OTLEY rider Lizzie Deignan gutted out a middle-of-pack finish in the two-stage Women's Tour de Yorkshire.

However, Burley-in-Wharfedale Scott Thwaites finished eighth in the four-stage men's race.

Thwaite's eighth place, which was 28 seconds behind winner Chris Lawless, is the highest finish by a Yorkshireman in the short history of the Tour de Yorkshire.

After Sunday's final stage, Thwaites tweeted: "It might not be a win but it’s close enough.... Yorkshire and proud.

"Thanks for the incredible support on the roads today. It definitely gave me a boost to get over all the hills."

The Tour de Yorkshire was only Deignan's fourth race back since the birth of baby daughter Orla in September, and her first multi-stage event.

"I felt really, really empty," said the 30-year-old former world champion Deignan, who won the most active rider jersey following her ride on Saturday.

"I've been struggling a bit with my appetite trying to get enough calories in," said Deignan. "That has been a problem for the last couple of days and I paid for that today."

Marianne Vos added the Women's Tour de Yorkshire to her long list of accolades as victory on stage two in Scarborough gave her the overall win on Saturday.

The Dutchwoman out-sprinted Spaniard Mavi Garcia and Soraya Paladin into a howling headwind at the end of a 132km stage from Bridlington raced in brutal conditions.

The win was enough for Vos to secure the overall win by a margin of seven seconds from Garcia, with the general classification almost entirely decided by Saturday's stage after Friday's sprint finish in Bedale.

Riders waited until the last possible moment to take the start-line in Bridlington in frigid temperatures, before facing headwinds of up to 40mph which blew rain, hail and even sleet in their faces while they traversed a route that included 1,850m of climbing through the North Yorkshire Moors.

"It was a crazy day," Vos said. "There were a lot of climbs and many attacks.

"We had to endure a lot and I actually don't know how I ended up in the front in the end. It's a great win."

Canyon-SRAM's Hannah Barnes came home in eighth to be the best-placed Brit in the race, but Trek-Segafredo's Deignan missed the key move with 50km to go and finished further back having chased down an earlier attack from reigning world champion Anna van der Breggen of Boels-Dolmans.

"I was just so empty at that point," Deignan said. "I can take away that I was there when I needed to be on the climbs but I was just completely blocked in the crosswinds and I'd kind of burned my matches trying to follow Anna.

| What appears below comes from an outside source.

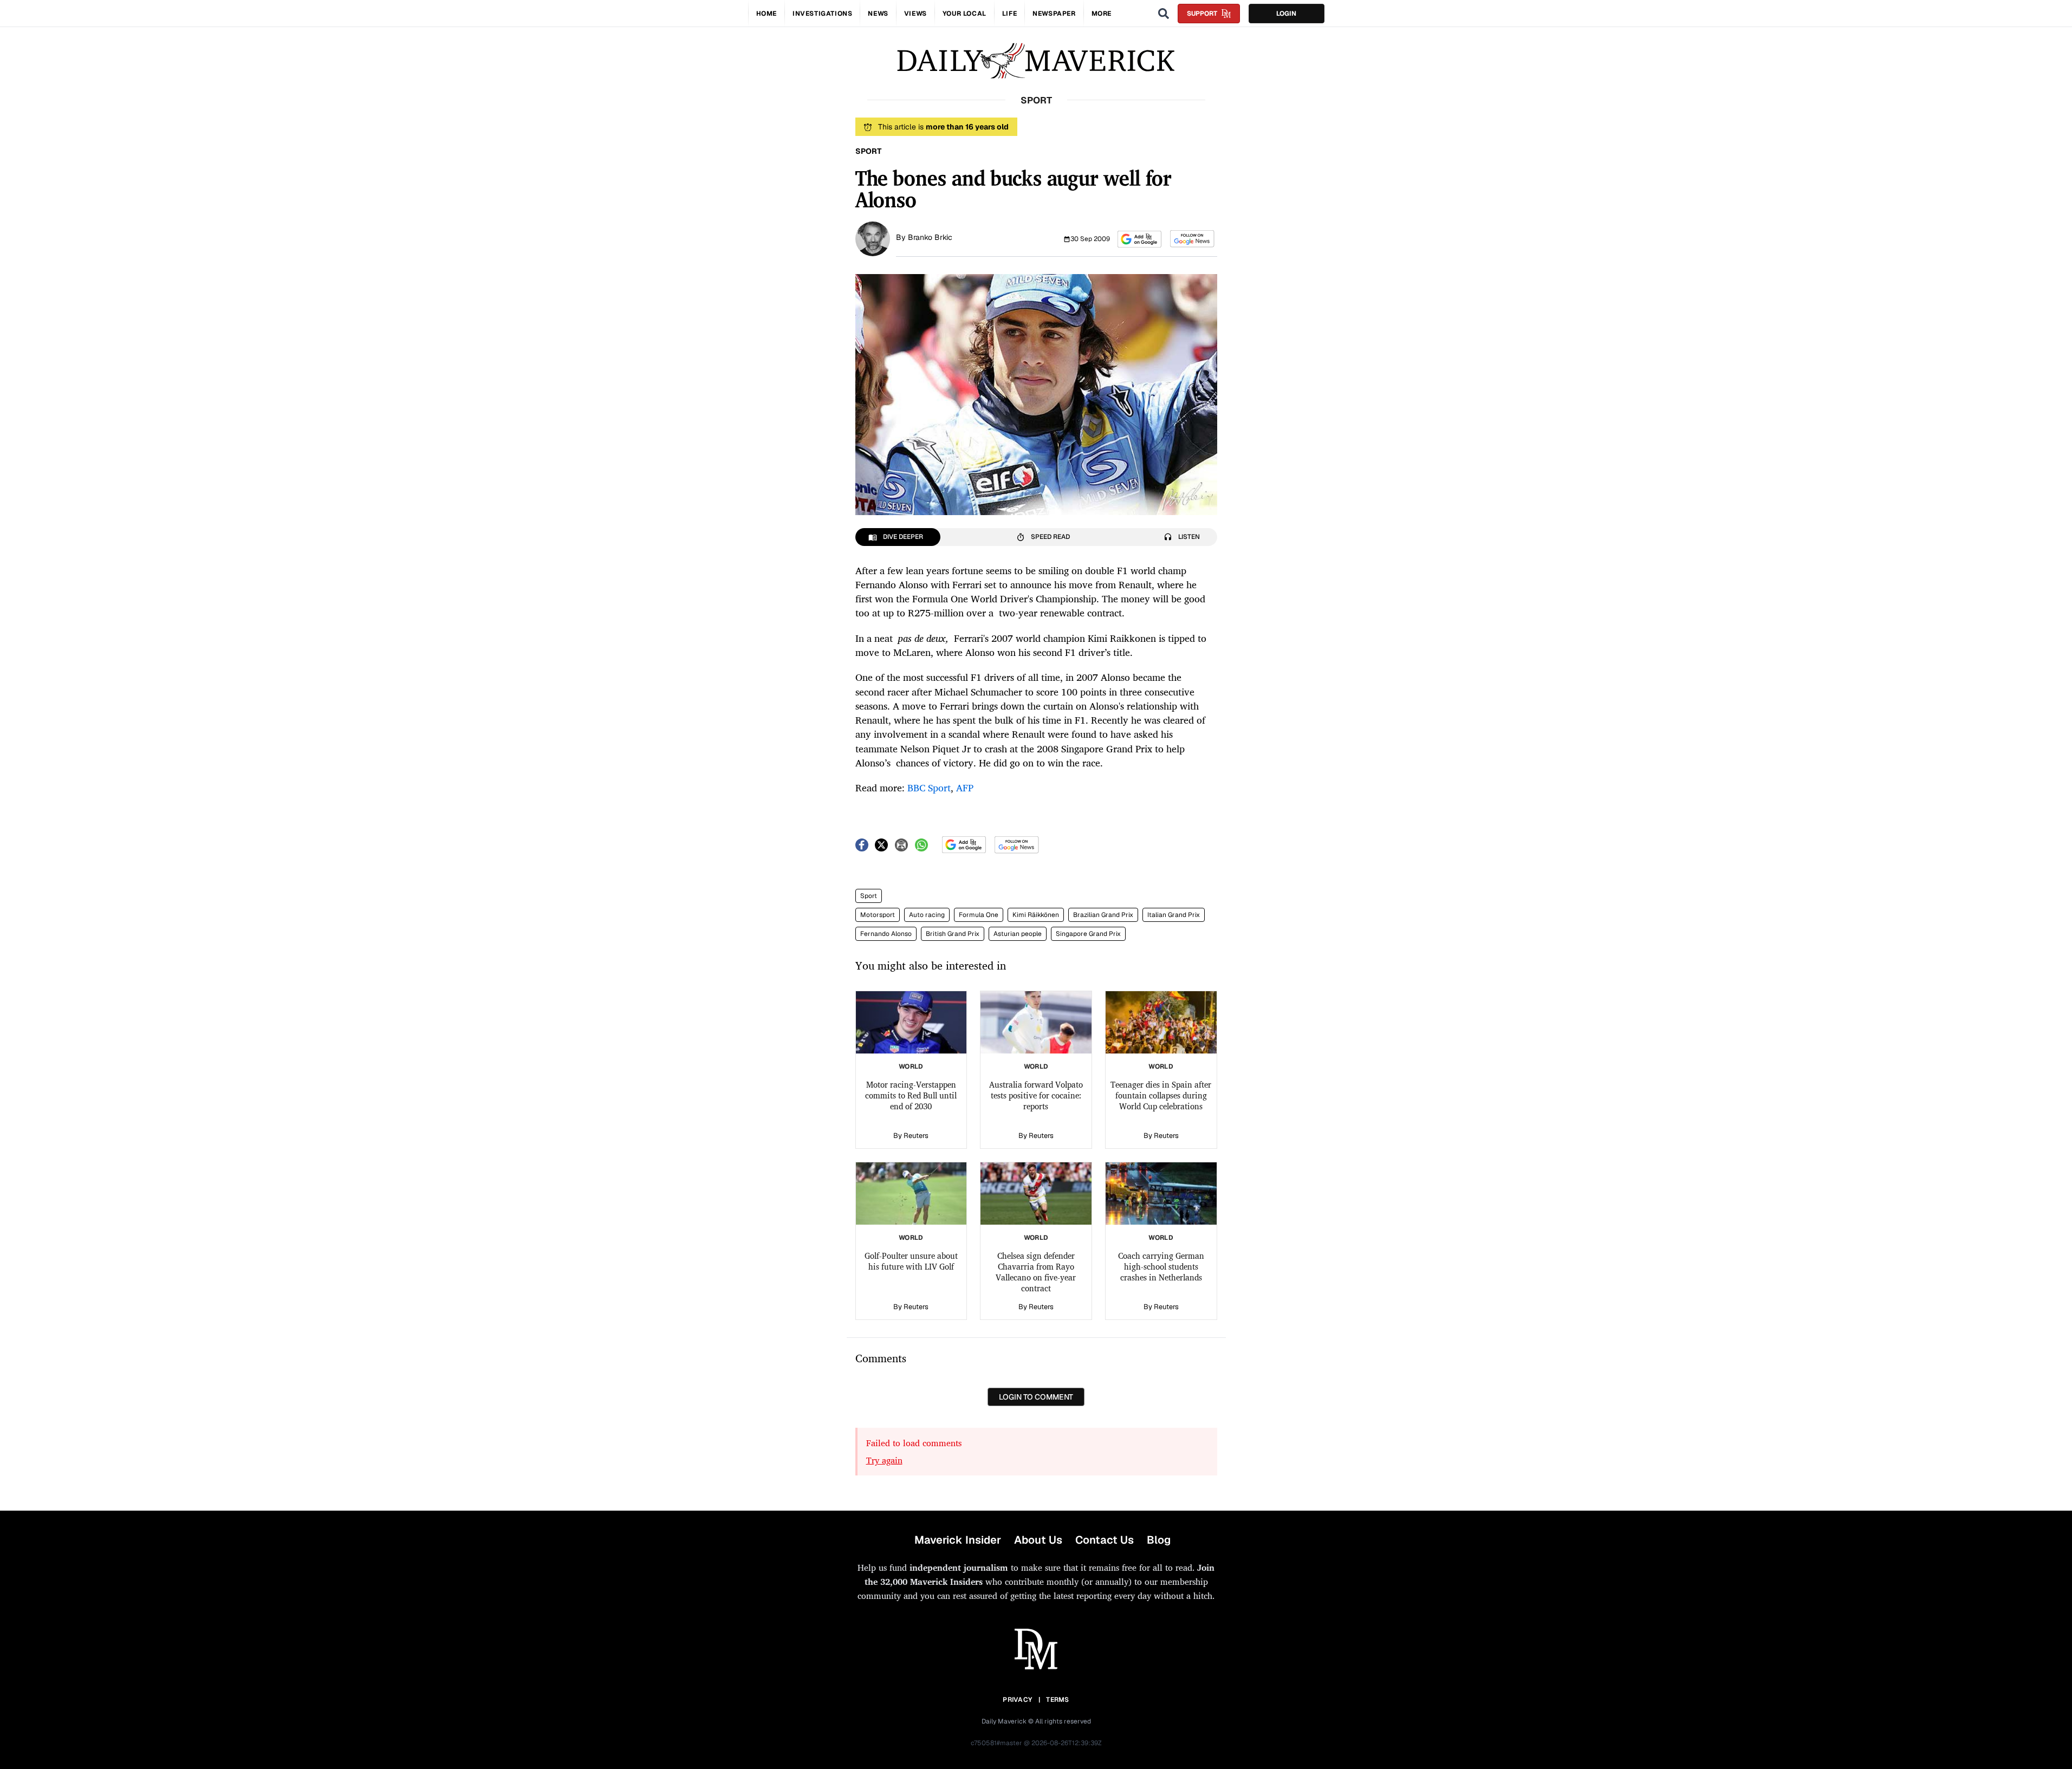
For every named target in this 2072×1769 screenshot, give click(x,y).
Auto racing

"Tactically I didn't ride well, I didn't use energy in the right places but when you're on the limit you don't, you're not thinking clearly."

It proved a stressful day for everyone, as the riders were battered by some horrible weather.

"It was really bad," said Sheffield's Lizzy Banks, who tried in vain to defend the Queen of the Mountains jersey for Bigla.

"When we came down into Robin Hood's Bay we were going down the hill at 50mph and we had 40mph hail coming into our face.

"You couldn't see a thing. It was incredibly painful, you could barely see where you were going."